— INPUT DATA —
______
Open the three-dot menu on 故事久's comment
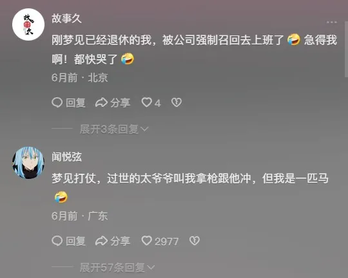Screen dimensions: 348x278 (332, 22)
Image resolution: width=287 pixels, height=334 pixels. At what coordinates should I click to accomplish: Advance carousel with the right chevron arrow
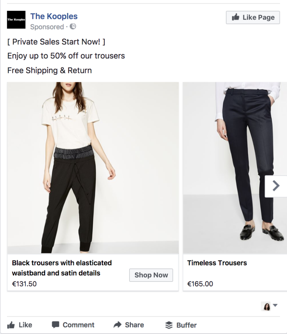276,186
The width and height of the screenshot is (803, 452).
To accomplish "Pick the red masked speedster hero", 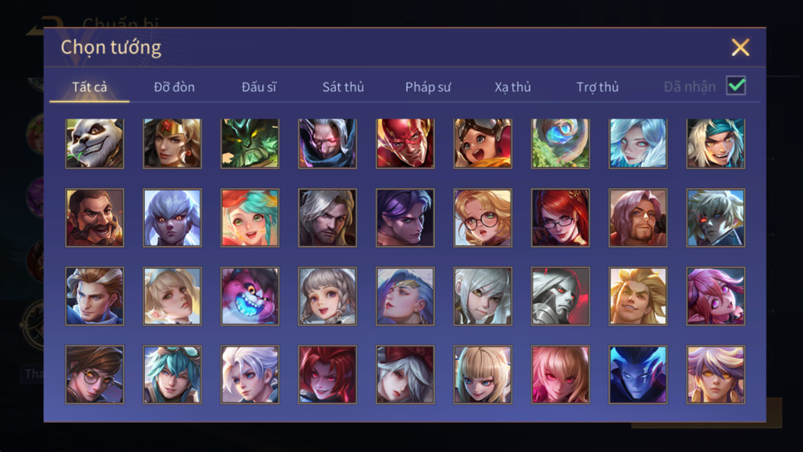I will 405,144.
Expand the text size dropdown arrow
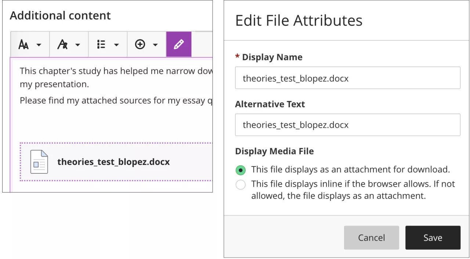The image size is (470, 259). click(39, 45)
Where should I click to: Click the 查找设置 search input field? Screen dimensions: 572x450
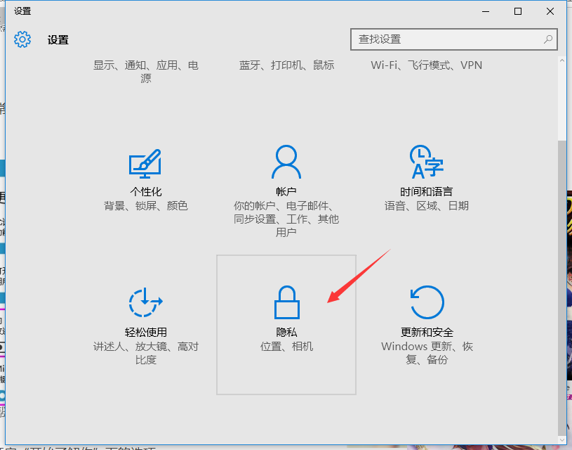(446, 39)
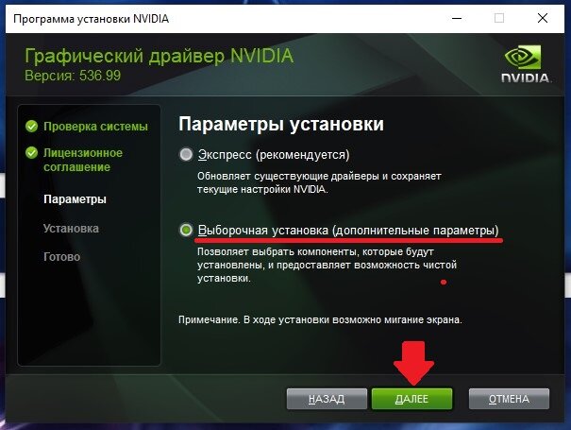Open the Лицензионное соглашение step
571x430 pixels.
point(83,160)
______
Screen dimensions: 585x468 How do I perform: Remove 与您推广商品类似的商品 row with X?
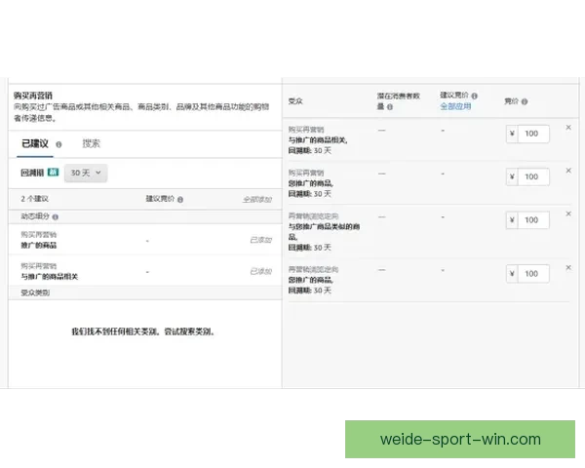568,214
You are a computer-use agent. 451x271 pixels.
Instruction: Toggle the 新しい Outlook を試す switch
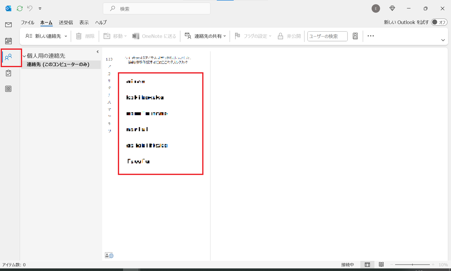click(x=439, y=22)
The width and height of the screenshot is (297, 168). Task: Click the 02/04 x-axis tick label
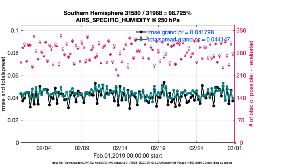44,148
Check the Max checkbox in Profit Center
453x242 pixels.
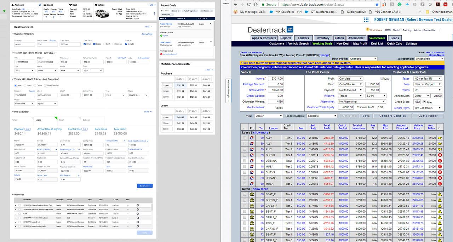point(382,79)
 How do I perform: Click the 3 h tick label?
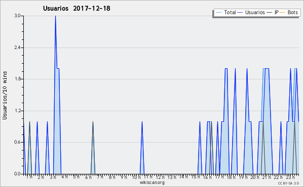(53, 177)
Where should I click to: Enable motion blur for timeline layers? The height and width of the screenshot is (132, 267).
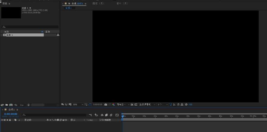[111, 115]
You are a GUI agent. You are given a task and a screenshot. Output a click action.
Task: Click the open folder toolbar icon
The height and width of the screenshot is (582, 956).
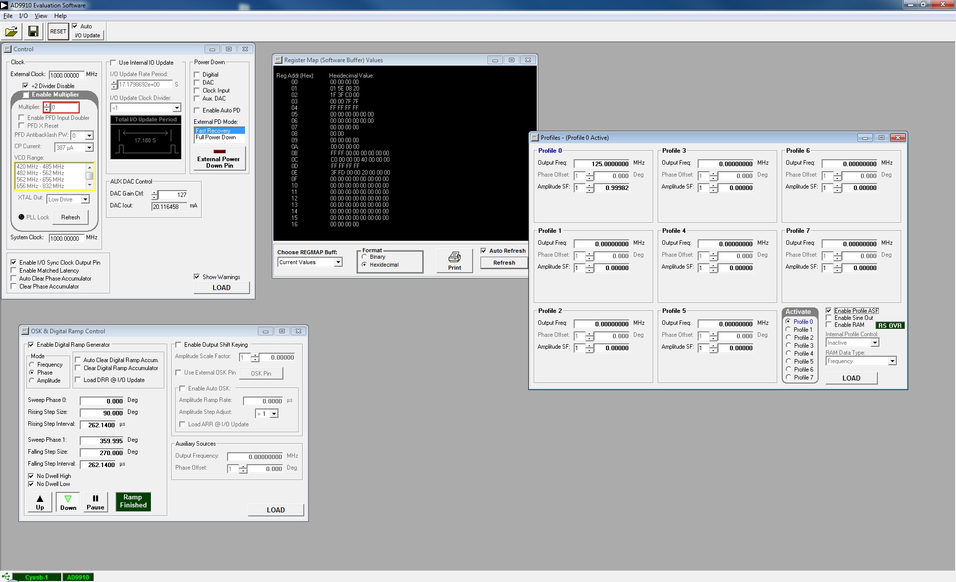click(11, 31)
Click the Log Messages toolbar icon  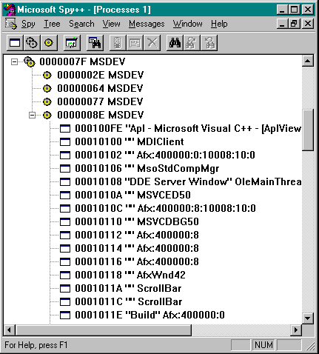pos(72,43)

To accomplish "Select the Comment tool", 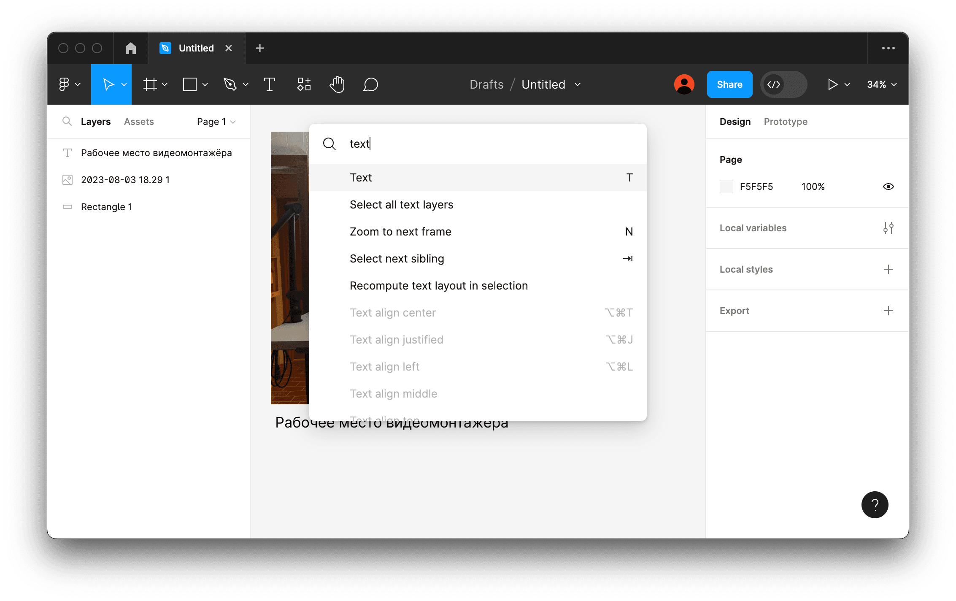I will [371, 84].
______
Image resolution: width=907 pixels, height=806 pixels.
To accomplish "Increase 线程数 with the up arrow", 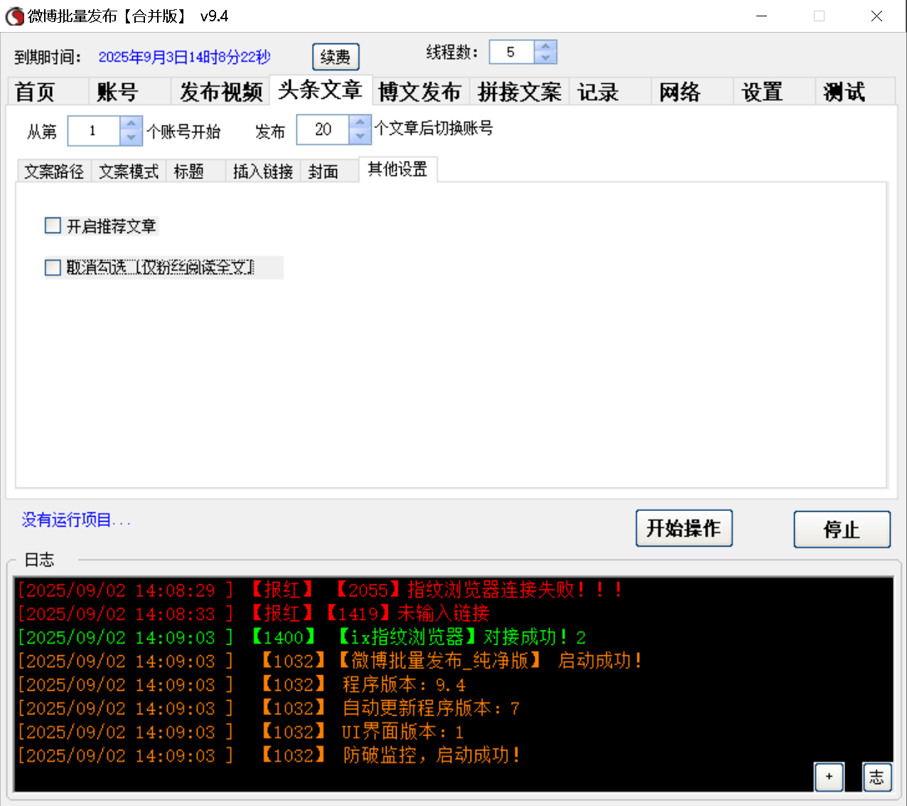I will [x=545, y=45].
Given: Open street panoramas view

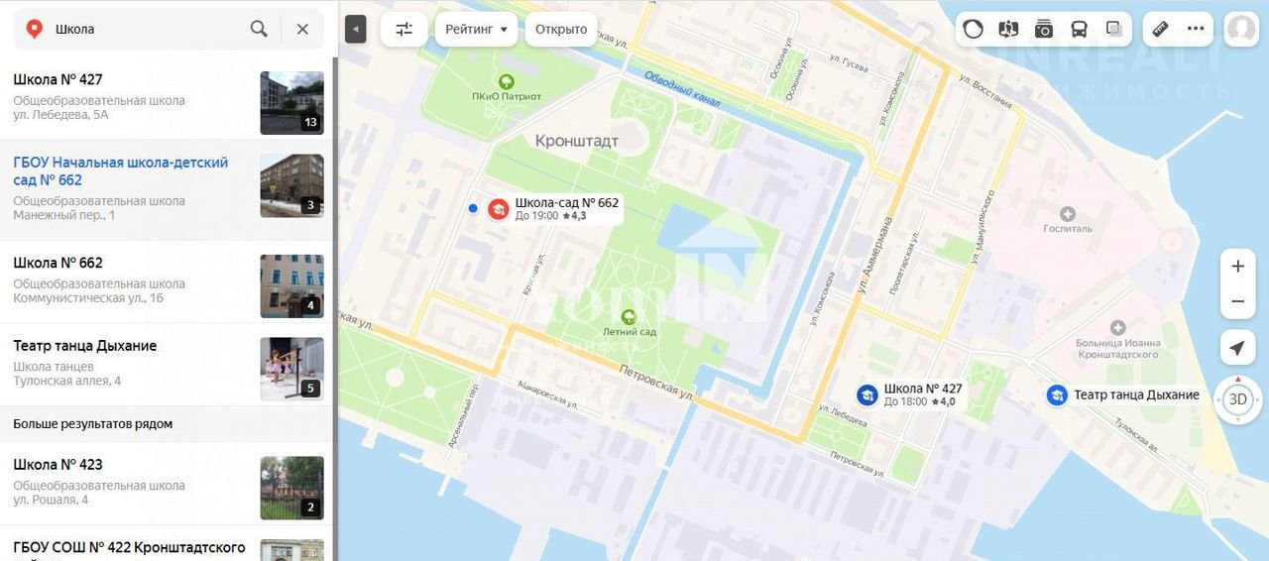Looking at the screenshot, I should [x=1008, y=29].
______
— EXERCISE AIM —
Check each line of the data for "agent". Copy the lines where it turns up.

— SOLUTION TO THIS EXERCISE —
You are a computer-use agent. 451x271 pixels.
You are a GUI agent. You are given a task and a screenshot. Output a click action.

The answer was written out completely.